Study population and setting
The aim of this study was to examine the association between long-term air pollution exposure (2000-2016) and COVID-19 mortality during the first wave of the COVID-19 pandemic in the United States. The pollutant of interest was particulate matter <2.5 micrometers in diameter (PM-2.5). Particulate matter, which refers to the mix of solid particles and liquid droplets found in the air, come in various shapes and sizes, and can contain hundreds of different chemicals. PM-2.5 are of particular interest because their small size allows them to penetrate deep into the lungs, and even into the bloodstream.
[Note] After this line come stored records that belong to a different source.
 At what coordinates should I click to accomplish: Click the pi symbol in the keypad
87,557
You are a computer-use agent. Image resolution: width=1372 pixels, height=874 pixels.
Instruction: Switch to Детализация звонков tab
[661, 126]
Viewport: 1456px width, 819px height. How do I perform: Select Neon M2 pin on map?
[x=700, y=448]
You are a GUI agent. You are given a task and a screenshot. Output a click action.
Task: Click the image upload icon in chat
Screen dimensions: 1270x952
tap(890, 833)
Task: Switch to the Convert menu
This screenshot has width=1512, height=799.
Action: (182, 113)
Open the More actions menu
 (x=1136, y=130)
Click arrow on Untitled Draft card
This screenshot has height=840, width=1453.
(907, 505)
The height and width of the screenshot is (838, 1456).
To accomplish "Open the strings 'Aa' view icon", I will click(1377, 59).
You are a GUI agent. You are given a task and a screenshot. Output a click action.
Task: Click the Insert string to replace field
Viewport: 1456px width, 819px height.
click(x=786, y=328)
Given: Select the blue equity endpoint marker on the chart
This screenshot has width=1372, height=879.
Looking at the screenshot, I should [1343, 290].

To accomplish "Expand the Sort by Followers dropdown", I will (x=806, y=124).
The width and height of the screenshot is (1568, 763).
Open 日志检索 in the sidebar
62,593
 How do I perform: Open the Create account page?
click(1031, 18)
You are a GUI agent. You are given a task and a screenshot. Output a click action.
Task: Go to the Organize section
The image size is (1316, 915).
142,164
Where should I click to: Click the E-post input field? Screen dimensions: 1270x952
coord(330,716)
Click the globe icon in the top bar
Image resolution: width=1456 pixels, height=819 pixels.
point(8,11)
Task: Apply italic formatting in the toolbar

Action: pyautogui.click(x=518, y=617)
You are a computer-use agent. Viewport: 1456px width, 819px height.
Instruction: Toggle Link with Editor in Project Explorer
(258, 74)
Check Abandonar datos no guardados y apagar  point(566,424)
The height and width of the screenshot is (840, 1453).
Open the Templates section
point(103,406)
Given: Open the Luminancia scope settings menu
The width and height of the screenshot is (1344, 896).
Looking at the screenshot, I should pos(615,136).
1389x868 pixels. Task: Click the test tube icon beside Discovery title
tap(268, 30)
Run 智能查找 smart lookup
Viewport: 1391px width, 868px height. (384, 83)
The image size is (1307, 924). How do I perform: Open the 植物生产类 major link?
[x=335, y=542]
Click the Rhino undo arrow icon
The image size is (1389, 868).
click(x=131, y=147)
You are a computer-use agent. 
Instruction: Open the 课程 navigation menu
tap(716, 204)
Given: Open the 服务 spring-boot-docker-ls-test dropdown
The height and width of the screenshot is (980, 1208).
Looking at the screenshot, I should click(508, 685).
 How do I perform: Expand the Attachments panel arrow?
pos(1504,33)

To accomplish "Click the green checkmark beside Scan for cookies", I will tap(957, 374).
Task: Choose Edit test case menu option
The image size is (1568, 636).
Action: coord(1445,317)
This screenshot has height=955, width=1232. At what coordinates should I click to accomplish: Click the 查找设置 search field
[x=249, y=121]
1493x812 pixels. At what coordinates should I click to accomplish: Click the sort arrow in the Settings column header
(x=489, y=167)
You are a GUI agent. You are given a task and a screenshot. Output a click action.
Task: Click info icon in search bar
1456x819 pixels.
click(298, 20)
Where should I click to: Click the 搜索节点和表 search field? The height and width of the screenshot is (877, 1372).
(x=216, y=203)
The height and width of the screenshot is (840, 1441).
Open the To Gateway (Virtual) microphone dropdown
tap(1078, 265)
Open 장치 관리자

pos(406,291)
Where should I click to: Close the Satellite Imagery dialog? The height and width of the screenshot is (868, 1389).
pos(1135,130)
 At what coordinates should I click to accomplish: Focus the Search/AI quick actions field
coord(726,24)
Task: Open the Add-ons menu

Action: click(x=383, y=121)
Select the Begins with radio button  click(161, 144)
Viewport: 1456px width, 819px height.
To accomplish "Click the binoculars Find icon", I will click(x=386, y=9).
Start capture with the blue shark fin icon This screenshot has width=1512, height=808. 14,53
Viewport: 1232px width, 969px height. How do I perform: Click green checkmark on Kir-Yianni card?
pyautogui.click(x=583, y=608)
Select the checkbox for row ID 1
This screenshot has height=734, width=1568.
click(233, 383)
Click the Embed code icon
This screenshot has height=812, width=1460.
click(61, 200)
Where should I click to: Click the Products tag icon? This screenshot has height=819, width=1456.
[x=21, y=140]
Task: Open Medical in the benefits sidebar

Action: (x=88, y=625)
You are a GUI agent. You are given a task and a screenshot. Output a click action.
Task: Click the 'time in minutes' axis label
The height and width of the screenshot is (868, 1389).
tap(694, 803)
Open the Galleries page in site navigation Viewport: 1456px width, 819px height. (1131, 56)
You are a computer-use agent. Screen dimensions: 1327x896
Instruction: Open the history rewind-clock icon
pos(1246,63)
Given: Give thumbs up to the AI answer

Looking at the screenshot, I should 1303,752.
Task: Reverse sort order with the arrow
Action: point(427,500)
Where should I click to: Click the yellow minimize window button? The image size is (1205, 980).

In order to estimate average PM-2.5 levels per county, the authors first estimated monthly PM-2.5 exposure levels at 0.01 degree X 0.01 degree grid resolution across the US—combining satellite, modeled and monitored PM-2.5 data in a geographically weighted regression. Values for all grid points within a zip code were then averaged. Then, the PM-2.5 levels were averaged across all zip codes in each county. The authors obtained COVID-19 death counts for 3,087 counties in the United States (covering ~98% of the population) up to April 22, 2020. Death counts were obtained from the Johns Hopkins Center for Systems Science and Engineering Coronavirus Resource Center which summarizes data reported by CDC and state health departments. Mortality rate per county was calculated as the total COVID-19 deaths in the county divided by the county’s population size. A negative binomial mixed model incorporating a random intercept by state to account for correlation in counties within the same state, and several potential confounding factors (e.g., time since stay at home orders, population density, median household income, percent black, percent Hispanic, percent current smokers) was fit to assess the relationship between the PM-2.5 level and COVID-19 deaths outcome.
Summary of Main Findings
Higher COVID-19 death rates were observed in the Mid-Atlantic, upper Midwest, and Gulf Coast regions of the US, similar to patterns for high population density and high PM-2.5 levels. After adjustment for covariates, the mortality rate ratio was 1.08 (95% CI: 1.02, 1.15), indicating that for each 1 ug/m^3 increase in average PM-2.5 levels, there was an associated statistically significant 8% increase in the COVID-19 death rate.
Use of an extensively cross-validated PM-2.5 prediction model to estimate each county’s long-term average PM-2.5 level, and several sensitivity analyses to examine robustness of the findings.
This was an ecological study, with data available at the county level only. Thus, these findings cannot be used to make individual-level inferences. In addition, limited testing capacity in the country at the time of the analyses made it difficult to accurately quantify number of COVID-19 cases, a limitation somewhat diminished by utilization of death versus diagnosis. It is unclear whether the period examined for PM-2.5 (2000-2016) may be most relevant for the COVID-19 death outcome (assessed in 2020).
This was the first nationwide study to examine associations between long-term PM-2.5 exposure and COVID-19 death rates in the United States. This study provides a base for further investigations into how air pollution might impact infection and mortality from COVID-19.
This review was posted on: 22 September 2020